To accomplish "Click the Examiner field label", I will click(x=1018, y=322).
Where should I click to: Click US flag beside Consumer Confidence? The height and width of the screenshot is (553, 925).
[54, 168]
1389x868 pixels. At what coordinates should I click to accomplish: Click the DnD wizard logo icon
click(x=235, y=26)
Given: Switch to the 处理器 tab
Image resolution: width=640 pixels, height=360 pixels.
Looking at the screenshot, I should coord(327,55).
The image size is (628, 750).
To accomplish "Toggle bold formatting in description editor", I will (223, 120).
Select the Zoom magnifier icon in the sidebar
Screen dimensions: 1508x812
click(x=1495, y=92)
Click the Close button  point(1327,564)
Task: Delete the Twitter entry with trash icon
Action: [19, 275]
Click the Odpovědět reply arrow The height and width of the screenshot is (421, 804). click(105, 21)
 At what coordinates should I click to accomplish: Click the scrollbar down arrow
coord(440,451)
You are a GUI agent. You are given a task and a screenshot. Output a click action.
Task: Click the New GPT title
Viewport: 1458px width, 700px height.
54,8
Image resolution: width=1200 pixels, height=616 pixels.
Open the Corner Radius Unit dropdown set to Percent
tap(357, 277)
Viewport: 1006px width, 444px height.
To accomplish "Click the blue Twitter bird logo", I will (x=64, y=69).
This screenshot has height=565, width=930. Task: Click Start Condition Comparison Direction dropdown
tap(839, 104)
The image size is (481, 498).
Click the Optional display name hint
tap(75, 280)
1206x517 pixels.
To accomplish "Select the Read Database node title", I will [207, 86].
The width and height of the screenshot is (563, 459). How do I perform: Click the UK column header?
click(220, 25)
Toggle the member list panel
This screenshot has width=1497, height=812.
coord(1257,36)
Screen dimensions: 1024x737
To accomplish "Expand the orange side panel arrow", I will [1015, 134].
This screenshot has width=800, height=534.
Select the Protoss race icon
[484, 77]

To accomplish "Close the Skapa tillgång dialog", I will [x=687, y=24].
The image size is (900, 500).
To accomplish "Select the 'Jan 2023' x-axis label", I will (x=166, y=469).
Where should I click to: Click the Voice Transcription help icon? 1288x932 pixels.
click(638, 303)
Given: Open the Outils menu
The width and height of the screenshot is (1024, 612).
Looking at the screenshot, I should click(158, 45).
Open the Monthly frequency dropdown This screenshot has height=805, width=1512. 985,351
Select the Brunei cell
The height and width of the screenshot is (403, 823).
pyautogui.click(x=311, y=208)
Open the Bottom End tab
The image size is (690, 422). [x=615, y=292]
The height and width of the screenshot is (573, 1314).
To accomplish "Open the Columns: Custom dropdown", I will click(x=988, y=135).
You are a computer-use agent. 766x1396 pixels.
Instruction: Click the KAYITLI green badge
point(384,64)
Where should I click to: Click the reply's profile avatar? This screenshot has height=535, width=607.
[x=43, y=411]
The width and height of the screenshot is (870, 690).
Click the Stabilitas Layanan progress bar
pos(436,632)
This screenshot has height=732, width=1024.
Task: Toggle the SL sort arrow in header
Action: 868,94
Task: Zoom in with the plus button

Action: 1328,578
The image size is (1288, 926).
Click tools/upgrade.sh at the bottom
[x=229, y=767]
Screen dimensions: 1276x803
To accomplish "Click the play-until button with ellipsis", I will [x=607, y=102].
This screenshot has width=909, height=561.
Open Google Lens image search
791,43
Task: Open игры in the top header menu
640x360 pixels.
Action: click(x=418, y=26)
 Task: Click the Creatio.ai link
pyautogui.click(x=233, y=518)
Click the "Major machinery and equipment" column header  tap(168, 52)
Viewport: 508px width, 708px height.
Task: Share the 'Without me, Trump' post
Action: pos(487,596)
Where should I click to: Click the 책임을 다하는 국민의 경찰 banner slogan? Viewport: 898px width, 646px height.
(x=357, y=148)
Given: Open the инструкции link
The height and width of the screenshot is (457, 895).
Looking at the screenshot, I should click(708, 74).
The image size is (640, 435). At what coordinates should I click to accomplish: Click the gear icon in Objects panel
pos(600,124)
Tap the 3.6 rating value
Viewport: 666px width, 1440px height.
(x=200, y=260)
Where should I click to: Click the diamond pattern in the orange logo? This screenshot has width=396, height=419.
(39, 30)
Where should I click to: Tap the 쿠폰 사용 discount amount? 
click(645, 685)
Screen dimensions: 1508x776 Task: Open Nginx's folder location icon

== TO DO ==
Reproduce the listing in full. Keep it exactly as written.

== SOLUTION TO THE EXERCISE ==
To accomplish "Click the Examiner field label", I will click(x=1018, y=322).
Where should I click to: Click US flag beside Consumer Confidence? The height and width of the screenshot is (553, 925).
[54, 168]
1389x868 pixels. At what coordinates should I click to accomplish: Click the DnD wizard logo icon
click(x=235, y=26)
Given: Switch to the 处理器 tab
Image resolution: width=640 pixels, height=360 pixels.
Looking at the screenshot, I should coord(327,55).
The image size is (628, 750).
To accomplish "Toggle bold formatting in description editor", I will (223, 120).
Select the Zoom magnifier icon in the sidebar
Screen dimensions: 1508x812
click(x=1495, y=92)
Click the Close button  point(1327,564)
Task: Delete the Twitter entry with trash icon
Action: [19, 275]
Click the Odpovědět reply arrow The height and width of the screenshot is (421, 804). click(105, 21)
 At what coordinates should I click to accomplish: Click the scrollbar down arrow
coord(440,451)
You are a GUI agent. You are given a task and a screenshot. Output a click action.
Task: Click the New GPT title
Viewport: 1458px width, 700px height.
54,8
Image resolution: width=1200 pixels, height=616 pixels.
Open the Corner Radius Unit dropdown set to Percent
tap(357, 277)
Viewport: 1006px width, 444px height.
To accomplish "Click the blue Twitter bird logo", I will (x=64, y=69).
This screenshot has height=565, width=930. Task: Click Start Condition Comparison Direction dropdown
tap(839, 104)
The image size is (481, 498).
Click the Optional display name hint
tap(75, 280)
1206x517 pixels.
To accomplish "Select the Read Database node title", I will [207, 86].
The width and height of the screenshot is (563, 459). How do I perform: Click the UK column header?
click(220, 25)
Toggle the member list panel
This screenshot has width=1497, height=812.
coord(1257,36)
Screen dimensions: 1024x737
To accomplish "Expand the orange side panel arrow", I will [1015, 134].
This screenshot has width=800, height=534.
Select the Protoss race icon
[484, 77]

To accomplish "Close the Skapa tillgång dialog", I will [x=687, y=24].
The image size is (900, 500).
To accomplish "Select the 'Jan 2023' x-axis label", I will (x=166, y=469).
Where should I click to: Click the Voice Transcription help icon? 1288x932 pixels.
click(638, 303)
Given: Open the Outils menu
The width and height of the screenshot is (1024, 612).
Looking at the screenshot, I should click(158, 45).
Open the Monthly frequency dropdown This screenshot has height=805, width=1512. 985,351
Select the Brunei cell
The height and width of the screenshot is (403, 823).
pyautogui.click(x=311, y=208)
Open the Bottom End tab
The image size is (690, 422). [x=615, y=292]
The height and width of the screenshot is (573, 1314).
To accomplish "Open the Columns: Custom dropdown", I will click(x=988, y=135).
You are a computer-use agent. 766x1396 pixels.
Instruction: Click the KAYITLI green badge
point(384,64)
Where should I click to: Click the reply's profile avatar? This screenshot has height=535, width=607.
[x=43, y=411]
The width and height of the screenshot is (870, 690).
Click the Stabilitas Layanan progress bar
pos(436,632)
This screenshot has height=732, width=1024.
Task: Toggle the SL sort arrow in header
Action: 868,94
Task: Zoom in with the plus button

Action: 1328,578
The image size is (1288, 926).
Click tools/upgrade.sh at the bottom
[x=229, y=767]
Screen dimensions: 1276x803
To accomplish "Click the play-until button with ellipsis", I will [x=607, y=102].
This screenshot has width=909, height=561.
Open Google Lens image search
791,43
Task: Open игры in the top header menu
640x360 pixels.
Action: click(x=418, y=26)
 Task: Click the Creatio.ai link
pyautogui.click(x=233, y=518)
Click the "Major machinery and equipment" column header  tap(168, 52)
Viewport: 508px width, 708px height.
Task: Share the 'Without me, Trump' post
Action: pos(487,596)
Where should I click to: Click the 책임을 다하는 국민의 경찰 banner slogan? Viewport: 898px width, 646px height.
(x=357, y=148)
Given: Open the инструкции link
The height and width of the screenshot is (457, 895).
Looking at the screenshot, I should click(708, 74).
The image size is (640, 435). At what coordinates should I click to accomplish: Click the gear icon in Objects panel
pos(600,124)
Tap the 3.6 rating value
Viewport: 666px width, 1440px height.
(x=200, y=260)
Where should I click to: Click the diamond pattern in the orange logo? This screenshot has width=396, height=419.
(39, 30)
Where should I click to: Tap the 쿠폰 사용 discount amount? 
click(645, 685)
Screen dimensions: 1508x776 Task: Open Nginx's folder location icon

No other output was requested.